I recently had a dream that I went to a church youth activity, my friend and I had just arrived. The male leaders offered us a drink from the fridge; when we declined, they seemed disappointed. We went to the gathering room and my friend was telling me about a church assignment that was difficult, and I was empathizing with her. One of the men overheard us talking and started to say that my friend should feel grateful or happy to serve. I went over to him and said: “please don’t tell us how we should feel, we already know how we feel”. He was silent in reply. When we went downstairs for the activity, I was feeling confident and cheerful, and then I woke up.
As I thought about that dream, I was almost afraid of those not real men in my dream and what they would think about my behavior. Even though it was only a dream, I was afraid that they would see me as a problem, or ask: why did she come? I thought about how, for most of my life, I acted in a compliant way so as not to be seen as a problem. And even though there should be nothing more natural than choosing what I want or asking for someone to respect our experience, I felt uncomfortable with my dream self who did those things.
Sometimes I feel frustrated with men who are so afraid of social rejection that they won’t protect women against micro aggressions, lewd comments or even assault. But after my dream I remembered how much I used to do the same thing. And I probably still rely on compliance and obedience to masculine standards to keep myself safe.
A few years ago, my daughter set a different example for me. She was at a combined youth activity (a real one, not just a dream) with all the young women and young men and their leaders.
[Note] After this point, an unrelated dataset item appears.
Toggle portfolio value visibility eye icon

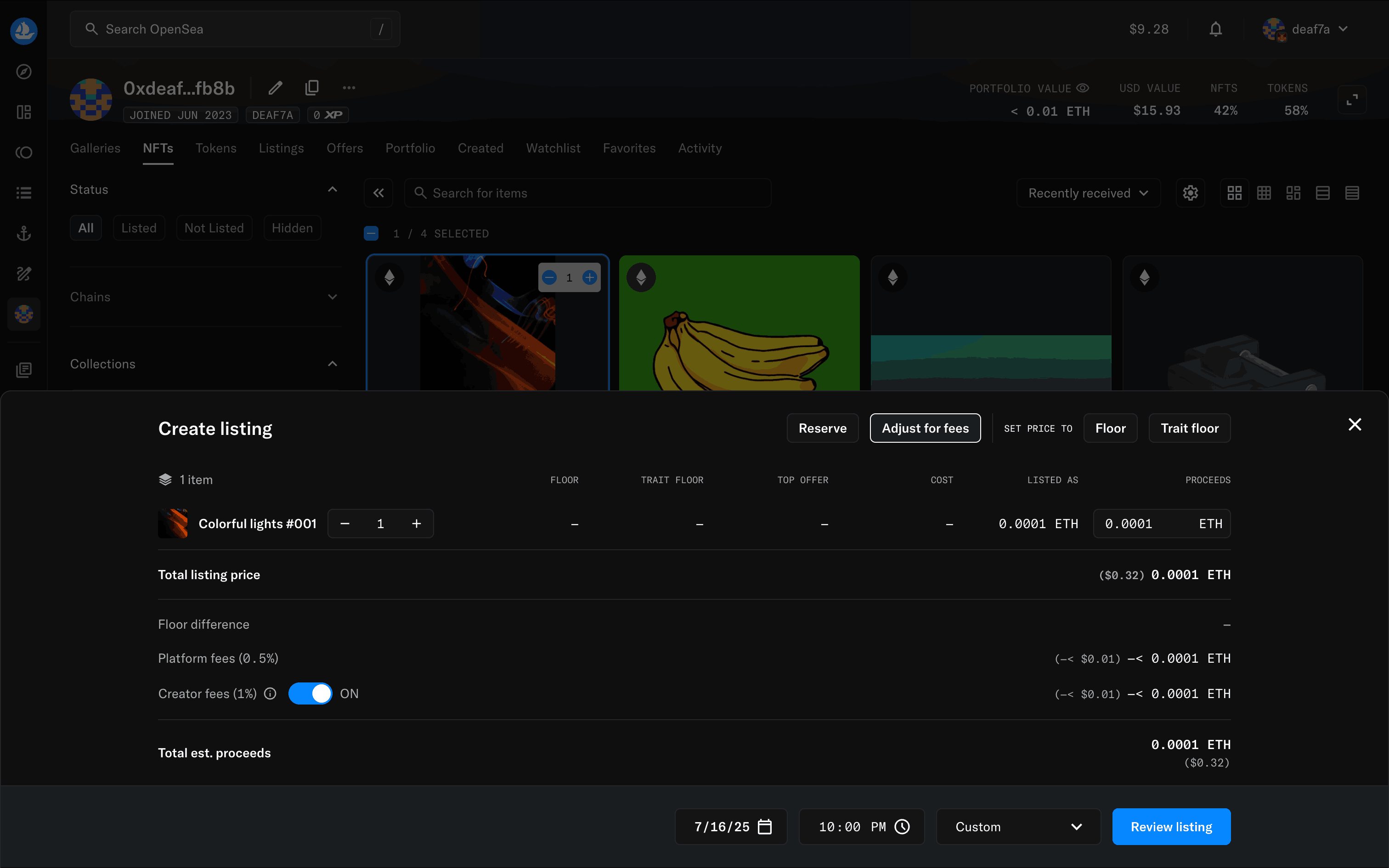1083,88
One of the bishop’s counselors said (hopefully joking) “the young women can serve dessert to the young men”. With no hesitation, my teenage daughter said, “that’s sexist”! I don’t know if anyone else would have said anything including any of the male or female leaders in the room. However, some of the female leaders and a few male leaders confronted this bishop’s counselor and let him know that was not ok.
For sure this man didn’t suddenly become a feminist fighting for equality. But the other adults did something, they exercised influence that a single young woman didn’t have. I think that is what women crave; men who will DO something, not just agree to our faces when we are alone. We are looking for men who will stand up to other men to say that’s not ok to treat women with disrespect, disregard, or abusive behavior. There are ample opportunities every single day.
For example:
Where was the masculine outcry when a presidential candidate talked about grabbing a woman’s p****, yet was still voted in as president?
What about a Supreme Court justice candidate who has a history of sexist conduct yet still gets approval for the Supreme Court?
Or a young man guilty of sexual assault, and yet the court is more concerned about his future than the young woman who was assaulted?
Or when a clergyman who finds out about child abuse or spousal abuse but never reports to authorities because he wants to help “save” the abuser?
Or when a man says something sexist or lewd to a woman in front of other men who do nothing, or worse, join in?
Or when women share their experience of feeling overwhelmed, scared, or being treated like an object; and men rush in to either personally attack that woman or defend the offending man?
One thing I’m pretty sure of; this is a job for men. Men wield most of the political, economic, and social power in the United States. It is their responsibility to clean up the sexism, aggression, and abuse in our current society. Men have an opportunity which could impact our world in the greatest imaginable way. The question is: will they do it?